┌─ Data shown

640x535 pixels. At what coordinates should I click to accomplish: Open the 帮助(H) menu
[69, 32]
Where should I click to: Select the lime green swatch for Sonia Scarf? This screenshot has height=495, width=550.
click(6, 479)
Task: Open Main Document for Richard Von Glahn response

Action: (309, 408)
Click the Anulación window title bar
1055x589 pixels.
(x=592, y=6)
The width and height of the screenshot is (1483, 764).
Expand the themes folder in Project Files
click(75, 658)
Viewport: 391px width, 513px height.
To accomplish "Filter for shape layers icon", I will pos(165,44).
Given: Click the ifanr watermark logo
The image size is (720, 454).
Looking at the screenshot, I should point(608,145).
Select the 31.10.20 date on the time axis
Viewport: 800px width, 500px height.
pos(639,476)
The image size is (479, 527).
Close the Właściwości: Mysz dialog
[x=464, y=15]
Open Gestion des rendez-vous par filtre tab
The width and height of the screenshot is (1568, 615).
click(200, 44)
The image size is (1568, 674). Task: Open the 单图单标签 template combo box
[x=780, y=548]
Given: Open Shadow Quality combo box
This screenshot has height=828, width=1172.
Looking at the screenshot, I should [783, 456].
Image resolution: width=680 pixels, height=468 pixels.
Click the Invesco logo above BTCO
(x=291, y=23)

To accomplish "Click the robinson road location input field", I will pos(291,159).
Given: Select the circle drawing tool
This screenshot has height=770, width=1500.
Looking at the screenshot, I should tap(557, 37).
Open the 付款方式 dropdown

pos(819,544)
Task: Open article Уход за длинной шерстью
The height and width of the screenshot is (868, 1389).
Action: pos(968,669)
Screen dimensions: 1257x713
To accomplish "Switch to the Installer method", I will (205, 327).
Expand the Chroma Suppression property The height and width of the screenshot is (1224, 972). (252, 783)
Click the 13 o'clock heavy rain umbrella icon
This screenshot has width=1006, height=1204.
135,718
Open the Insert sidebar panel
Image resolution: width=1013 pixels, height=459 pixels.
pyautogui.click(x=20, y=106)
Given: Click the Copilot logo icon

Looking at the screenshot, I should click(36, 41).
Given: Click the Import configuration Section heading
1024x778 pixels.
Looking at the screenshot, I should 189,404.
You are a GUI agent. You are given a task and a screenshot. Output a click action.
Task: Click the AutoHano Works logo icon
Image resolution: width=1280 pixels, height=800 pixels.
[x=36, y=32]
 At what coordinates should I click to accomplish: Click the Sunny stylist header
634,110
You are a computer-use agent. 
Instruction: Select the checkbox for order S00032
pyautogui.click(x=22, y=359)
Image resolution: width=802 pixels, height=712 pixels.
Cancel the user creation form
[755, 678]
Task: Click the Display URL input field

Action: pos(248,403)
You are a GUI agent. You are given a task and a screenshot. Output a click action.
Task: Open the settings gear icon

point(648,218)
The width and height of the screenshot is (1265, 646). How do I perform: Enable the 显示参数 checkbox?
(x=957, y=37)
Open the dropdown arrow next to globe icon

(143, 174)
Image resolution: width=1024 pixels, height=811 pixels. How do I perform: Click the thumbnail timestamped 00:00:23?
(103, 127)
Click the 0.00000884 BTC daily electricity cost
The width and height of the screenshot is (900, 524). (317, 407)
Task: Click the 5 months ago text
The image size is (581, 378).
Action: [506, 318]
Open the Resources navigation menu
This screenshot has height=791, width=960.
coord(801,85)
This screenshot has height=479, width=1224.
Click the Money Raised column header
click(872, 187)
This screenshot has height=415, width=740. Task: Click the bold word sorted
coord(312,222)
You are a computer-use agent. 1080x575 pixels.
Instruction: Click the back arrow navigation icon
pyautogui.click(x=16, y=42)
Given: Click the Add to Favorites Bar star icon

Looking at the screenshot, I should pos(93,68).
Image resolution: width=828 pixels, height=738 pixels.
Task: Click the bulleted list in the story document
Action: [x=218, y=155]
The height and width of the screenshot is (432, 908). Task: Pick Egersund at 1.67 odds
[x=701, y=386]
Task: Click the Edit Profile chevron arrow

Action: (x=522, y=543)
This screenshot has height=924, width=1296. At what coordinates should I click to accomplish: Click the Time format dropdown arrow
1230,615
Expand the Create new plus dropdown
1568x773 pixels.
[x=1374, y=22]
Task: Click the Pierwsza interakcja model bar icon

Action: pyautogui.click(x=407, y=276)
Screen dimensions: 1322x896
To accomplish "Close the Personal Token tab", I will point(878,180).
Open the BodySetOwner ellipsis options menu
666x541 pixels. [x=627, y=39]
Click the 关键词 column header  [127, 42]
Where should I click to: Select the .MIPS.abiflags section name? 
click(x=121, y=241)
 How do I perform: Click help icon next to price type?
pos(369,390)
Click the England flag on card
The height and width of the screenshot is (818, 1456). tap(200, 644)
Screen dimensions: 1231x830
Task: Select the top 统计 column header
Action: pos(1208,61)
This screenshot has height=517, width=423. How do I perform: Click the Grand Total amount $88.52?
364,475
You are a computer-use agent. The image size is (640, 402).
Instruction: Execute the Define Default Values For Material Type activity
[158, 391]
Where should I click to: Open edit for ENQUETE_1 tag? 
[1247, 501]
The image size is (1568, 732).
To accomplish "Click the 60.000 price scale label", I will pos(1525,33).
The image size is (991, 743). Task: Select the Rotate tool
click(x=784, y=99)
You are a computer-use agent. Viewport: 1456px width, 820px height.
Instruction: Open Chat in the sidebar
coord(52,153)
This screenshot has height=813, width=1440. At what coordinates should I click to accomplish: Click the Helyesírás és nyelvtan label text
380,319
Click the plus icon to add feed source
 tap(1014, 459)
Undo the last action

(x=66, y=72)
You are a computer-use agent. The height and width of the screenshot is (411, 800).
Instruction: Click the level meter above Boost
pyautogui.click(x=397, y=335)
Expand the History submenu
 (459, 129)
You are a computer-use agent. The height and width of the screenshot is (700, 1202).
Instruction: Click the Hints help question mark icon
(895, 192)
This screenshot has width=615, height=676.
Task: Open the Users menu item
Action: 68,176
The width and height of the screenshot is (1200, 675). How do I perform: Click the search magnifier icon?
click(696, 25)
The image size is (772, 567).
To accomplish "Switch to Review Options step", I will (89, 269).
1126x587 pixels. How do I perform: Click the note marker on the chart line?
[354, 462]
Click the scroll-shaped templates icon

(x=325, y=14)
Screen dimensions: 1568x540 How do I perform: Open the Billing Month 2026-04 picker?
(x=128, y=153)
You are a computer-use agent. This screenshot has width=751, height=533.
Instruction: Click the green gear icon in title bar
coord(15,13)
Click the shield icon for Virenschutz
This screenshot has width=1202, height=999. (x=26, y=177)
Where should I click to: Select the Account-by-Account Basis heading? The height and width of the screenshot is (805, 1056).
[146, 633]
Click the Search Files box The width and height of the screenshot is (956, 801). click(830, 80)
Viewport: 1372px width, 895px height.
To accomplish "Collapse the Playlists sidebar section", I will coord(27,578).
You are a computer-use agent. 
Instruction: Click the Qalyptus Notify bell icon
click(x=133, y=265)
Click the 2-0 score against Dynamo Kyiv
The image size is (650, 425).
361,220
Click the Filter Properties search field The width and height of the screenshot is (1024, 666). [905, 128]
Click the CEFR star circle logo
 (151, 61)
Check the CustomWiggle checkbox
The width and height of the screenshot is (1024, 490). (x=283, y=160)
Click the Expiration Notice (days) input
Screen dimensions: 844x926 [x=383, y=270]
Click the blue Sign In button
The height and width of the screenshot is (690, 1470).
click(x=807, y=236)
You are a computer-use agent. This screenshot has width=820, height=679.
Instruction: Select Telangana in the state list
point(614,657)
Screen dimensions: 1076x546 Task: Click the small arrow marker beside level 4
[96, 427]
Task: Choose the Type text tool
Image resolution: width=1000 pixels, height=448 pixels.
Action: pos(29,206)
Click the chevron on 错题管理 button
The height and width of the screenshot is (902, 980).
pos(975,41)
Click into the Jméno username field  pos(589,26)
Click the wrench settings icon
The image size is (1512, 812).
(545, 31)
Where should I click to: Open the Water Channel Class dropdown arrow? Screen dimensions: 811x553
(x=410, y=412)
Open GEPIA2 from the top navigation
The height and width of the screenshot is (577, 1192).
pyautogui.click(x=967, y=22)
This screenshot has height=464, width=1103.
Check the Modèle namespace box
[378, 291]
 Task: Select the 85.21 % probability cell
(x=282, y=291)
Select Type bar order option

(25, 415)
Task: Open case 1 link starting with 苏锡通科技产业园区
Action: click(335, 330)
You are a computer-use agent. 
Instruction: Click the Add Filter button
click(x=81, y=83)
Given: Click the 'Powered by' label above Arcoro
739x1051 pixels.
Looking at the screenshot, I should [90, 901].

└─

(Your instructions): Only one span is to be repeated: the line with "Where should I click to: Open the" through the final line of the entries above, word for word.

(Solved problem):
Where should I click to: Open the Water Channel Class dropdown arrow? Screen dimensions: 811x553
(x=410, y=412)
Open GEPIA2 from the top navigation
The height and width of the screenshot is (577, 1192).
pyautogui.click(x=967, y=22)
This screenshot has height=464, width=1103.
Check the Modèle namespace box
[378, 291]
 Task: Select the 85.21 % probability cell
(x=282, y=291)
Select Type bar order option

(25, 415)
Task: Open case 1 link starting with 苏锡通科技产业园区
Action: click(335, 330)
You are a computer-use agent. 
Instruction: Click the Add Filter button
click(x=81, y=83)
Given: Click the 'Powered by' label above Arcoro
739x1051 pixels.
Looking at the screenshot, I should [90, 901].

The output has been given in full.